Ecco il videomessaggio del rettore Maurizio Oliviero, dell’Università degli Studi di Perugia

In questi giorni difficili, a causa dell’emergenza coronavirus, anche la scuola italiana sta dando prova della sua versatilità organizzando lezioni online in sostituzione di quelle in aula. Ciò che però è abbastanza inusuale, tanto nelle lezioni in aula quanto in quelle online, è vedersi connettere il rettore in persona per parlare direttamente con gli studenti.

E’ proprio quello che è successo durante una delle lezioni sul web dell’Università degli Studi di Perugia. Il rettore, Maurizio Oliviero, ha deciso di irrompere durante una lezione per lanciare un messaggio di solidarietà e dolcezza ai ragazzi che, in poche ore, ha già fatto il giro del web.

Vi chiedo comprensione, solidarietà, un aiuto. Oggi più che mai abbiamo bisogno di alzarci in piedi e di essere comprensivi l’uno con l’altro. Noi siamo a vostra disposizione

Maurizio Oliviero, rettore Università degli Studi di Perugia

Esordisce così Oliviero, il quale, parlando senza filtri e senza troppi giri di parole, non esita a dichiarare ai ragazzi con voce rotta e commossa:

Siete la nostra risorsa più importante. Vi prometto che ne usciremo presto, ci ritroveremo tutti insieme a ballare sui prati del rettorato. Ballerò anche io per la prima volta in vita mia. Organizzerò una festa pazzesca e vi voglio tutti ubriachi quando, pensando a questi momenti, diremo che ce l’abbiamo fatta. Ogni parola per me è un impegno. Vi voglio bene e spero di abbracciarvi presto

Maurizio Oliviero, rettore Università degli Studi di Perugia

Questo messaggio non è semplicemente un freddo gesto solidale nei confronti di alcuni studenti, è molto di più: è un invito alla forza, alla vita, alla determinazione, all’unione, alla speranza.
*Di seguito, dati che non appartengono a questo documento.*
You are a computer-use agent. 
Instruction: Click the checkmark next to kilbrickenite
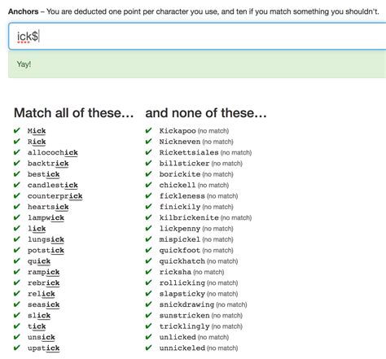[x=148, y=217]
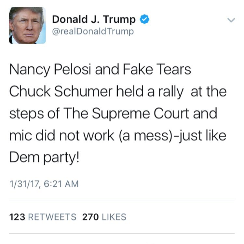Screen dimensions: 244x244
Task: Click the word 'Trump' in display name
Action: pyautogui.click(x=119, y=20)
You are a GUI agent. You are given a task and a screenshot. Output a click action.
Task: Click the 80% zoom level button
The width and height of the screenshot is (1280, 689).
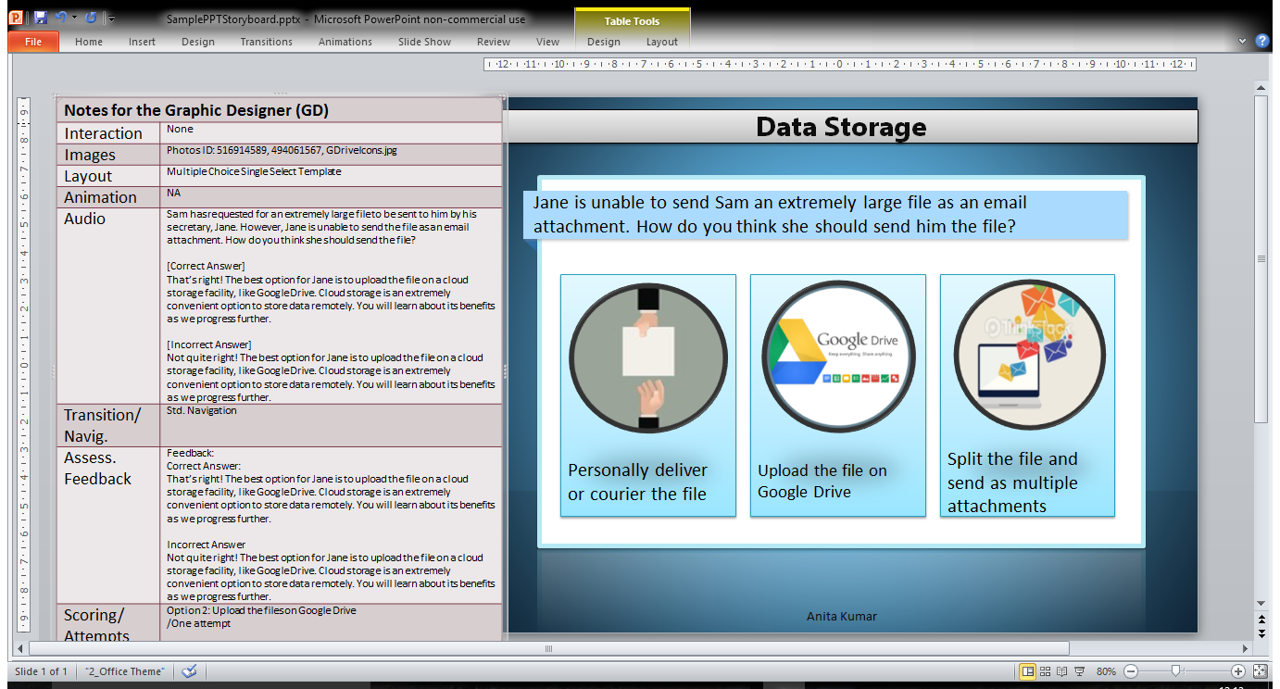click(x=1106, y=671)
Perché se c’è una cosa che tutta questa importante sfida ci sta insegnando è che siamo tutti uguali. Aldilà delle convenzioni sociali, aldilà delle gerarchie, siamo semplicemente ed imperfettamente uomini che hanno bisogno di farsi forza l’uni l’altro. Questa è la scuola che ci piace, questa è la scuola che abbiamo sempre sognato.

Perché, come ci ricorda Sacha Guitry, la scuola non è altro che un edificio (ora più che mai virtuale) in cui si insegna ai propri figli ciò che è essenziale per diventare insegnanti.